What is required - How many lines below contain the word "agent"? Give only the number.

Source data -

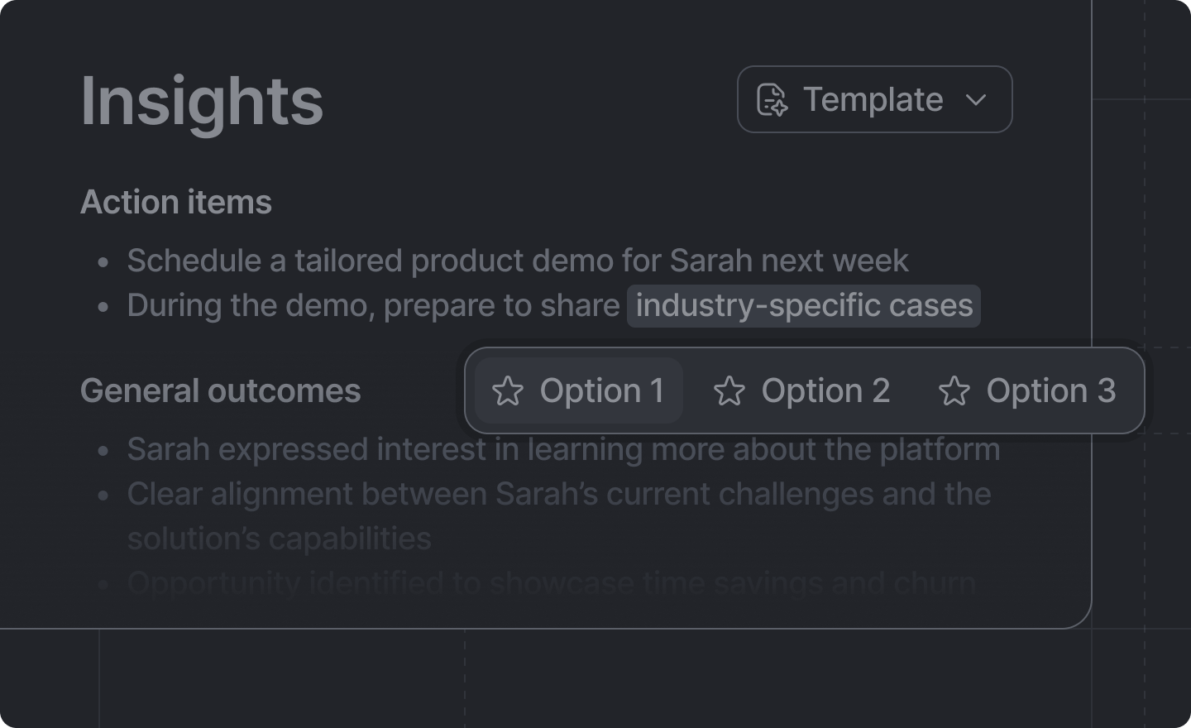Click the "solution's capabilities" continuation line
Viewport: 1191px width, 728px height.
(x=279, y=539)
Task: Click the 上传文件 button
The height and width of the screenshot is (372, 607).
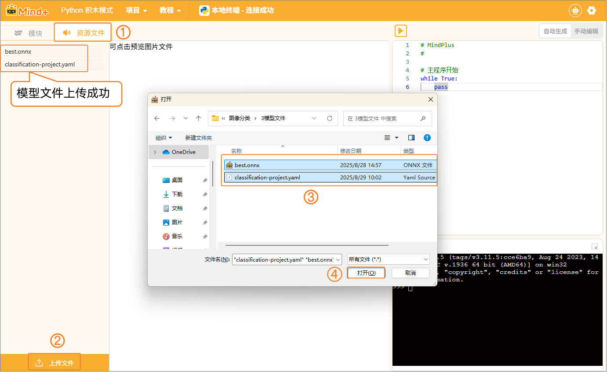Action: tap(55, 363)
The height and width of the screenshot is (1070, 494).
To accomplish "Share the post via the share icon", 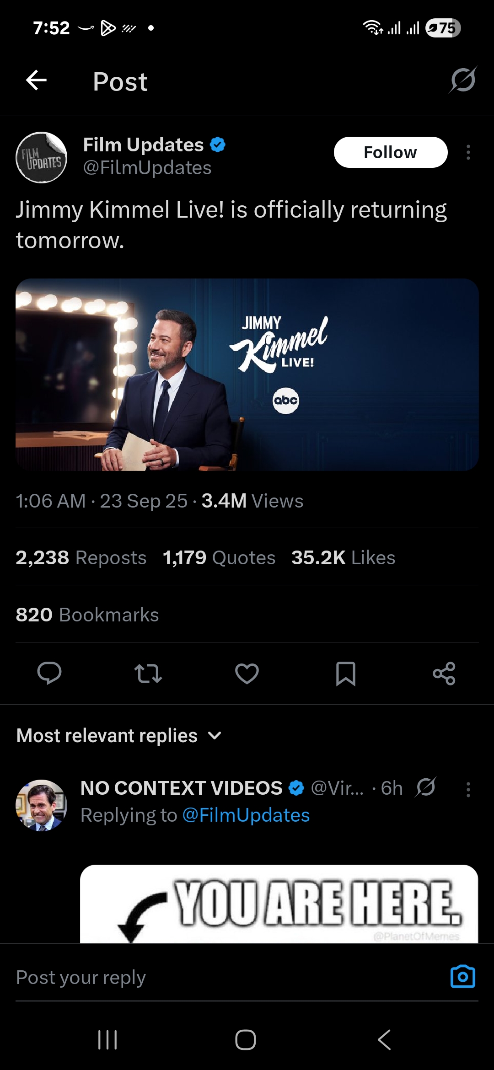I will 443,672.
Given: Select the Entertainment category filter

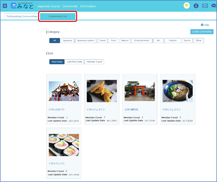Looking at the screenshot, I should [142, 40].
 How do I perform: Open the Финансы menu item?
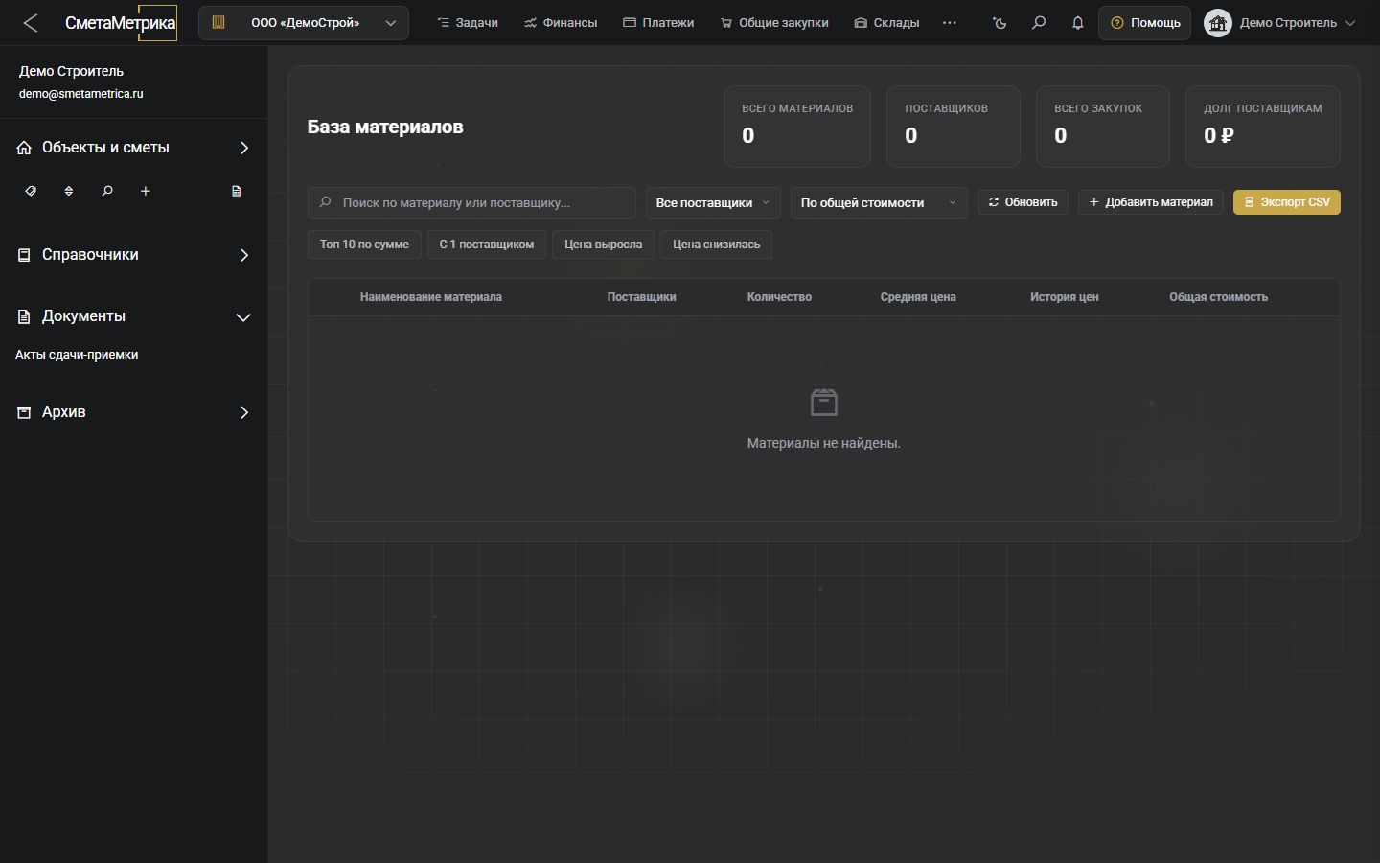561,22
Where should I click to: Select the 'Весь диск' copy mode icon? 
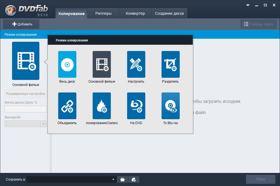pos(67,64)
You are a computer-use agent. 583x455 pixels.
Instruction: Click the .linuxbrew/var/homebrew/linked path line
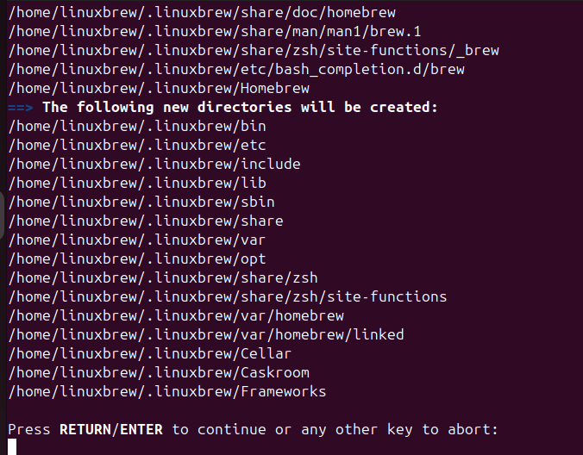click(x=206, y=334)
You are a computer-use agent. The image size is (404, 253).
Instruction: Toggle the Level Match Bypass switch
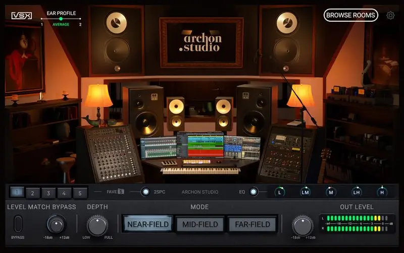click(18, 223)
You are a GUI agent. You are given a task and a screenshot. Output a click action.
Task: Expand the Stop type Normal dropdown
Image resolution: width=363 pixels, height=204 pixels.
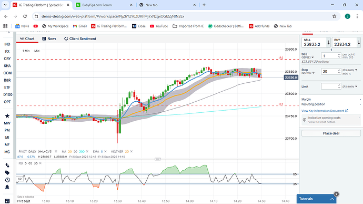pos(308,73)
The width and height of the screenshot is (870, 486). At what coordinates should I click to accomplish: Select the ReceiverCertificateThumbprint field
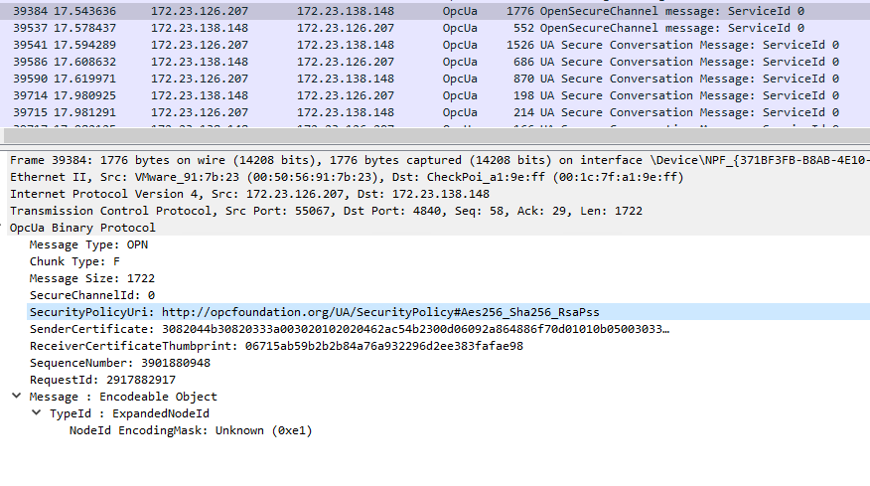coord(276,346)
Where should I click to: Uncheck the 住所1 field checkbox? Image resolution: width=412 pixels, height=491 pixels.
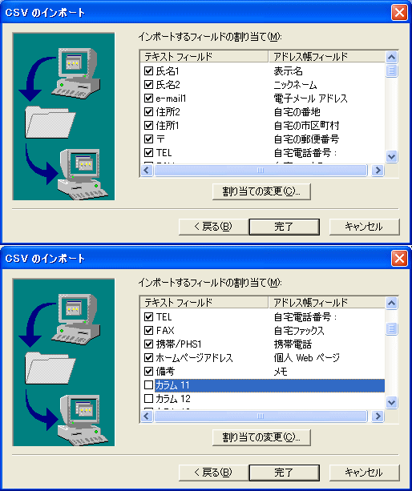click(x=148, y=126)
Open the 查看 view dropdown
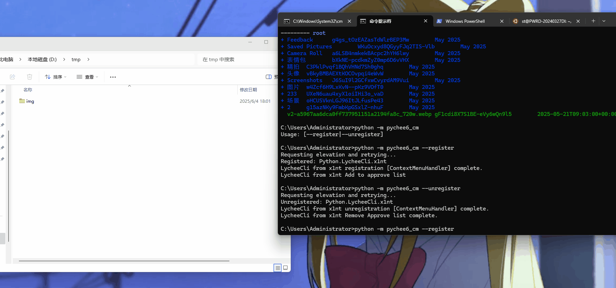The image size is (616, 288). [x=87, y=77]
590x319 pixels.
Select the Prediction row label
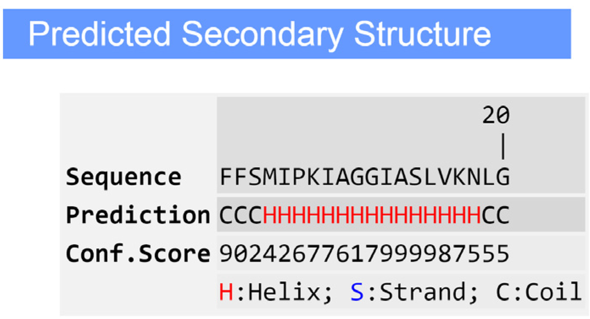(x=138, y=215)
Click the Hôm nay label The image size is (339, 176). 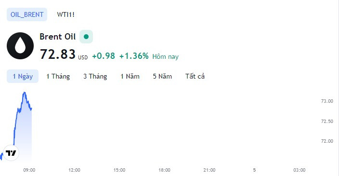click(x=165, y=57)
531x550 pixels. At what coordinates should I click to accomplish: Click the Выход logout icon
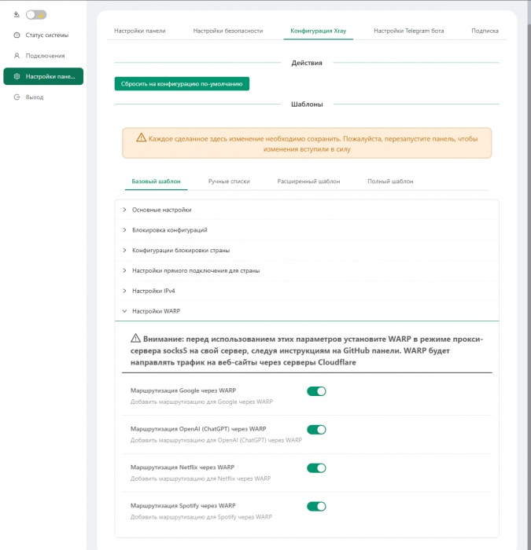(17, 97)
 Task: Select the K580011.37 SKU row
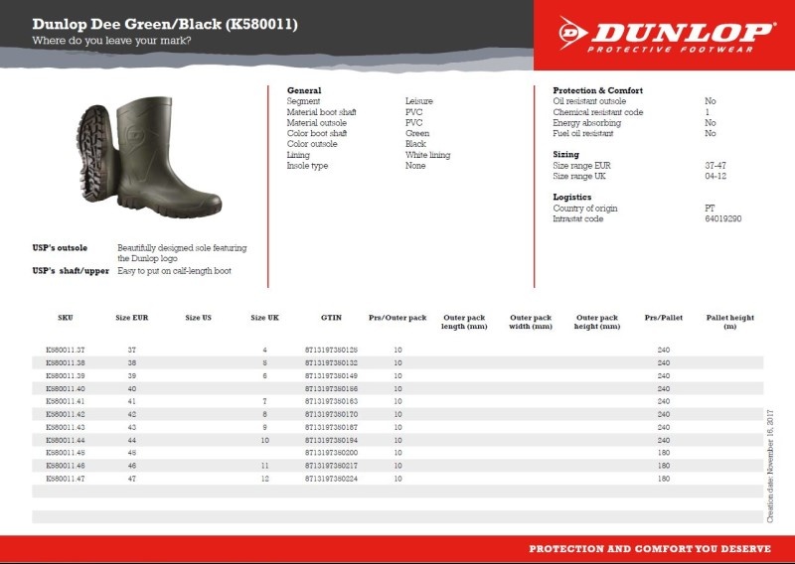point(66,351)
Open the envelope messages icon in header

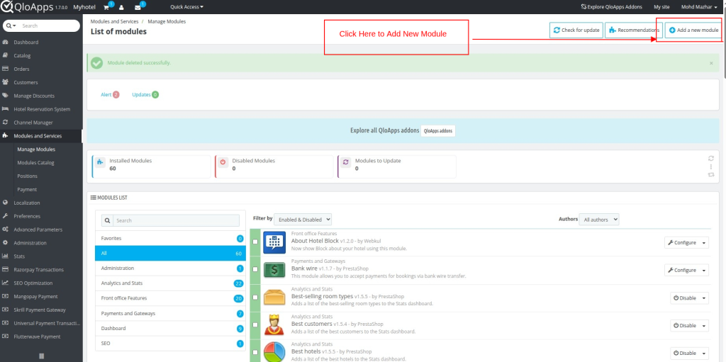click(x=138, y=7)
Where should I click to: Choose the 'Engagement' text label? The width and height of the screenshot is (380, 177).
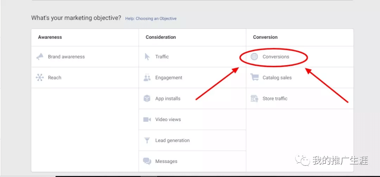tap(169, 78)
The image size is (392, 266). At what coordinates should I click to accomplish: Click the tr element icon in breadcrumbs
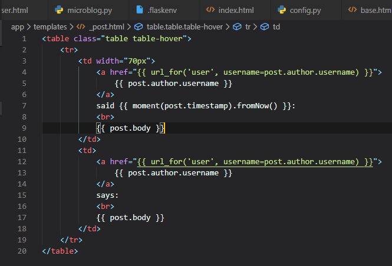point(237,26)
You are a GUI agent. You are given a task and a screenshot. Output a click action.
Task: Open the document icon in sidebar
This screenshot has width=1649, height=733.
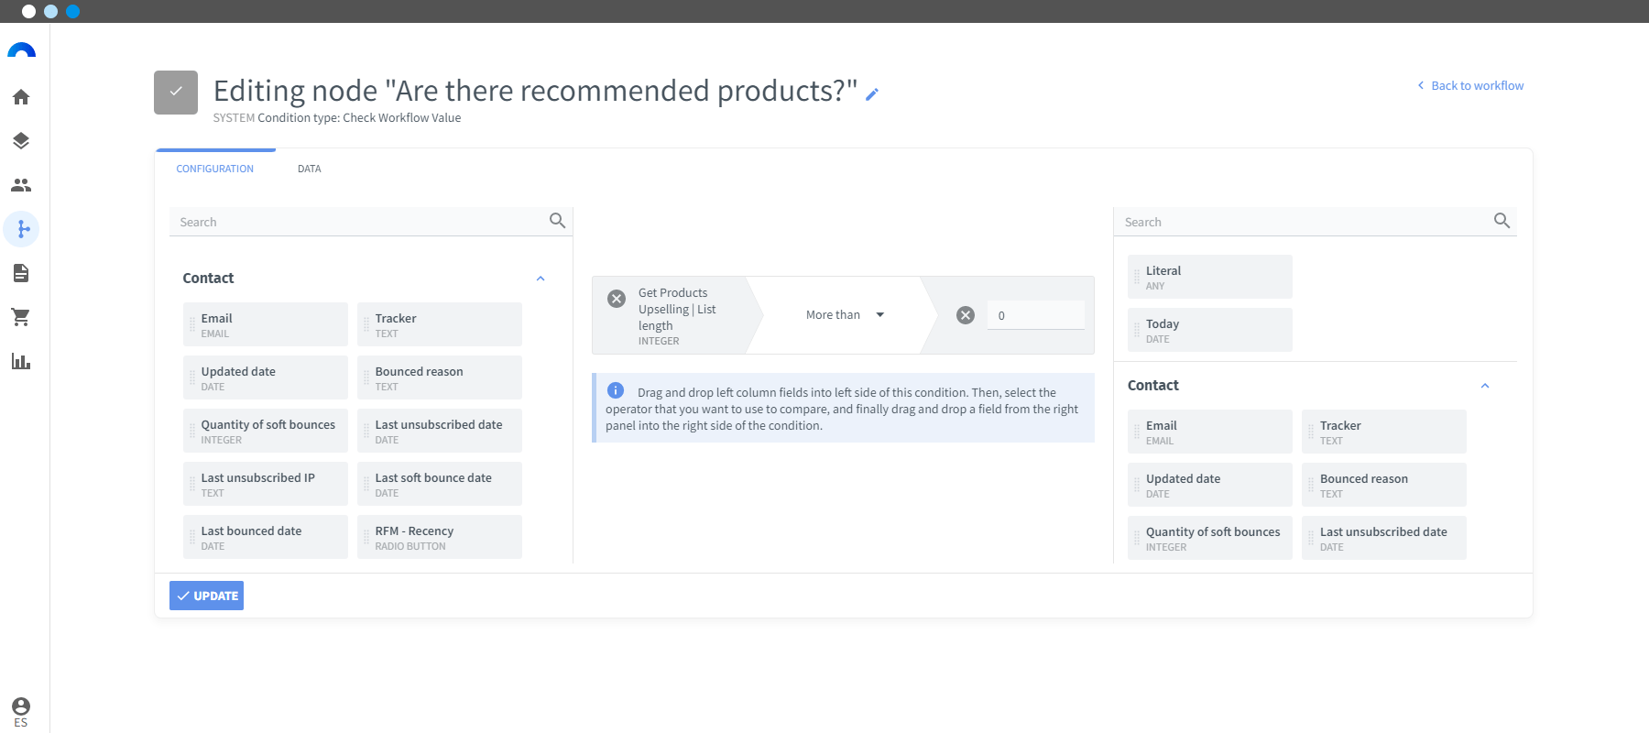tap(21, 273)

Output for this task - 4